• WHAT THE TASK ASKS: Rewrite the lines from the one containing "has height=1484, width=2520." through the one containing "react is located at coordinates (1106, 1204).", changing "particular element" to "specific element" and leaving everything else as it is.

• AVAILABLE DATA:

■ ■ ■ ■

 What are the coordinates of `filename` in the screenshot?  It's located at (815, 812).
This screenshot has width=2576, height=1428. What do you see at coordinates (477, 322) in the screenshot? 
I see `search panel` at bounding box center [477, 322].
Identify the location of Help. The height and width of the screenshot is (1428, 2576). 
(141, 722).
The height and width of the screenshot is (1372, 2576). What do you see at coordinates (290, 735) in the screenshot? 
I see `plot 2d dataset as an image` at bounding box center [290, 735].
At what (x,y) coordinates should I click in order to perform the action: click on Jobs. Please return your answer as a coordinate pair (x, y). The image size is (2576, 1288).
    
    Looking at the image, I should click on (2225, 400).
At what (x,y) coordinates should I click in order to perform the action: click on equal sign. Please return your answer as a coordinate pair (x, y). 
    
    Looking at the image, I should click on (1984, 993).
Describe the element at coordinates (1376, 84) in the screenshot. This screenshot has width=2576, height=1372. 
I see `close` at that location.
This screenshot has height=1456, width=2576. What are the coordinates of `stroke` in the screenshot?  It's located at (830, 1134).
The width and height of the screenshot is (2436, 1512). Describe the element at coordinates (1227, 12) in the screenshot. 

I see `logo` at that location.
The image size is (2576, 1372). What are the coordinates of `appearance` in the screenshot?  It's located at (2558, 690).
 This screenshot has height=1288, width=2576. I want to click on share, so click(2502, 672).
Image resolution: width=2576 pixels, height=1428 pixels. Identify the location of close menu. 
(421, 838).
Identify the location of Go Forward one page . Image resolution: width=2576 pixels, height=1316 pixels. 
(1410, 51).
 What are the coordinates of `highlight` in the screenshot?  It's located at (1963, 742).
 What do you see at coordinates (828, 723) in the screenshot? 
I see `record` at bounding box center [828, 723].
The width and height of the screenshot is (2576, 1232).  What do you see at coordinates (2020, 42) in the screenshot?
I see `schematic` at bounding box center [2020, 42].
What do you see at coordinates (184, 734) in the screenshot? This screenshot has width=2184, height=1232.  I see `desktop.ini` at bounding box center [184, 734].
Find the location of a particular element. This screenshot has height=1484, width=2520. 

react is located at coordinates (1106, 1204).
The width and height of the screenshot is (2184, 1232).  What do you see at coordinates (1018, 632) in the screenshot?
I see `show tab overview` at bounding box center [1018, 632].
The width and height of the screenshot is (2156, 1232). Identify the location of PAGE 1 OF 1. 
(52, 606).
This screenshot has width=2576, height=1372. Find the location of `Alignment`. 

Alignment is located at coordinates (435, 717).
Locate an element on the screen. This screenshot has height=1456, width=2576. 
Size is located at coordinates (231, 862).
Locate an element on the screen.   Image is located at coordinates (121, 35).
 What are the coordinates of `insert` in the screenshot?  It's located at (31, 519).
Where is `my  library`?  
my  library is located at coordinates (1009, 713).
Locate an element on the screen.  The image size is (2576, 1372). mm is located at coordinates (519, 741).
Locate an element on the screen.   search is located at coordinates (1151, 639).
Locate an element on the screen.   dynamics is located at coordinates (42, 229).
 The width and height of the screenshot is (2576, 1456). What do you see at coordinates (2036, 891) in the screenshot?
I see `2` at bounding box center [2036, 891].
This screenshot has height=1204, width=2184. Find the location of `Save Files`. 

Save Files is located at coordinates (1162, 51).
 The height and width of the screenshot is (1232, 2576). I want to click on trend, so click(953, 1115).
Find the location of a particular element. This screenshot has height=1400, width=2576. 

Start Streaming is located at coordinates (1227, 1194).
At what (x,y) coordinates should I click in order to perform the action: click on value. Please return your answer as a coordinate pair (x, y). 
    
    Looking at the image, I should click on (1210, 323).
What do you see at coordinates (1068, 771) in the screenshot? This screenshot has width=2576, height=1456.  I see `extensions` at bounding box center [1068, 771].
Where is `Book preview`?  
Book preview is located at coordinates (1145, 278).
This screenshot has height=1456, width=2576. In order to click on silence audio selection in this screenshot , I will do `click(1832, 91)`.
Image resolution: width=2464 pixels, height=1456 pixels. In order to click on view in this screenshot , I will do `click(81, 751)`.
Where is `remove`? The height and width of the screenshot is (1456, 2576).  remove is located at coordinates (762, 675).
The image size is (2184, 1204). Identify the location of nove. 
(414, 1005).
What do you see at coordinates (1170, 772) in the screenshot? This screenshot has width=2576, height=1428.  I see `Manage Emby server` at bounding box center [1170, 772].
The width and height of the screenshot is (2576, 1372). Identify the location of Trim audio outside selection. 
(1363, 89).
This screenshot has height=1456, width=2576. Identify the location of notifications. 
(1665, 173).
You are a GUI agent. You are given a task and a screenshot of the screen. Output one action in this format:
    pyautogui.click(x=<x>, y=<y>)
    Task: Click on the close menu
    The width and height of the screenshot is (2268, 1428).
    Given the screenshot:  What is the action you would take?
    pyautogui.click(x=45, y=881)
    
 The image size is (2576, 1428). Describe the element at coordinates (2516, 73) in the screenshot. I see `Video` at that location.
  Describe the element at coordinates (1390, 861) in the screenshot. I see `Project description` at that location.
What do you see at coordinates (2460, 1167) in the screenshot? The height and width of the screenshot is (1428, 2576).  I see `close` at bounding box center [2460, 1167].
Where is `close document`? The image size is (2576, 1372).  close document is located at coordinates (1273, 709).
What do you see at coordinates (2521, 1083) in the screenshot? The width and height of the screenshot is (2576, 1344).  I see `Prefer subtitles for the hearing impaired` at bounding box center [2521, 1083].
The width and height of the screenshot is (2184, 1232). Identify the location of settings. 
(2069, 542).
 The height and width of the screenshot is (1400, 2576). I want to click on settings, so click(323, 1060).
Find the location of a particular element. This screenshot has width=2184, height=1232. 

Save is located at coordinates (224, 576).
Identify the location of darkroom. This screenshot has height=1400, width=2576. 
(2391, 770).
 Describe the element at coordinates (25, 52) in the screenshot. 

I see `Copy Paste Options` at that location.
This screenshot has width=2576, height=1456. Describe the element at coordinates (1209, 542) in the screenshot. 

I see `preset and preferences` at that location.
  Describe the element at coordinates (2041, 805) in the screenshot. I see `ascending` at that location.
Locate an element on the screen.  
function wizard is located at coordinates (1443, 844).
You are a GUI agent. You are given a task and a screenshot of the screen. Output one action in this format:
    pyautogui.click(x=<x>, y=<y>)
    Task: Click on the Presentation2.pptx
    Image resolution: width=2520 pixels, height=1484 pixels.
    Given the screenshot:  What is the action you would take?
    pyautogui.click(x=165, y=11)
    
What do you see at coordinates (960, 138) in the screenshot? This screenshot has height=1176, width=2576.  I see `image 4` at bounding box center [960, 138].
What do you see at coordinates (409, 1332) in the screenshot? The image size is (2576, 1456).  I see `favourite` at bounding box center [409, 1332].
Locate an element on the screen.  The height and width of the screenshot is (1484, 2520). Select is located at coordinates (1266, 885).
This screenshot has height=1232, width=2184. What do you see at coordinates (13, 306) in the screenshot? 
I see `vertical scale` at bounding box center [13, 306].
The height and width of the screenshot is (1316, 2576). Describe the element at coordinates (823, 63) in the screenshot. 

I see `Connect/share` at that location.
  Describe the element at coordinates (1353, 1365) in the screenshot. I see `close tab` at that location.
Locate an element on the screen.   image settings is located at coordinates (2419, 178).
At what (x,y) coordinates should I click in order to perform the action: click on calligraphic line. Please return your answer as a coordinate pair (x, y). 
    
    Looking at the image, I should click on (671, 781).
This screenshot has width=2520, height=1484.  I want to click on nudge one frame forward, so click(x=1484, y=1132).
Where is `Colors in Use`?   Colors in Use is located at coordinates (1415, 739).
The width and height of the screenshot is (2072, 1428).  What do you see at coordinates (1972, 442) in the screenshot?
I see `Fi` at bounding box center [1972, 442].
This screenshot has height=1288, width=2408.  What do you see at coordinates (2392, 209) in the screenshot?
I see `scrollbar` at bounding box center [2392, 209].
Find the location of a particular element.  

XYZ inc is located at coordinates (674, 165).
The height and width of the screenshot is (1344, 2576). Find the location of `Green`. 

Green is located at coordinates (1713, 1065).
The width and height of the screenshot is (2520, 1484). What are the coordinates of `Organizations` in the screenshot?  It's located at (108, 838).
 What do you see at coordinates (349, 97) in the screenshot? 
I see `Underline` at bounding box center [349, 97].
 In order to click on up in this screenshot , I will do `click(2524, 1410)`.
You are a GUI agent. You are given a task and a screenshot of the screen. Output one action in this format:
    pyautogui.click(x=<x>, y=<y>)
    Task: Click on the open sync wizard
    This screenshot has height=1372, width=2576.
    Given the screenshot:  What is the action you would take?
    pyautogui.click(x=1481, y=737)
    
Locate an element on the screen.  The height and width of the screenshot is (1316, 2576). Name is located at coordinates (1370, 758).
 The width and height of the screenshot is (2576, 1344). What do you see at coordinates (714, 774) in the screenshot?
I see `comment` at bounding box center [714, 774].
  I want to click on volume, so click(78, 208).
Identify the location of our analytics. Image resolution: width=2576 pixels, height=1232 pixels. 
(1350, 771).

■ ■ ■ ■

• ANSWER FOR THIS EXERCISE:
Find the location of a specific element. This screenshot has height=1484, width=2520. 

react is located at coordinates (1106, 1204).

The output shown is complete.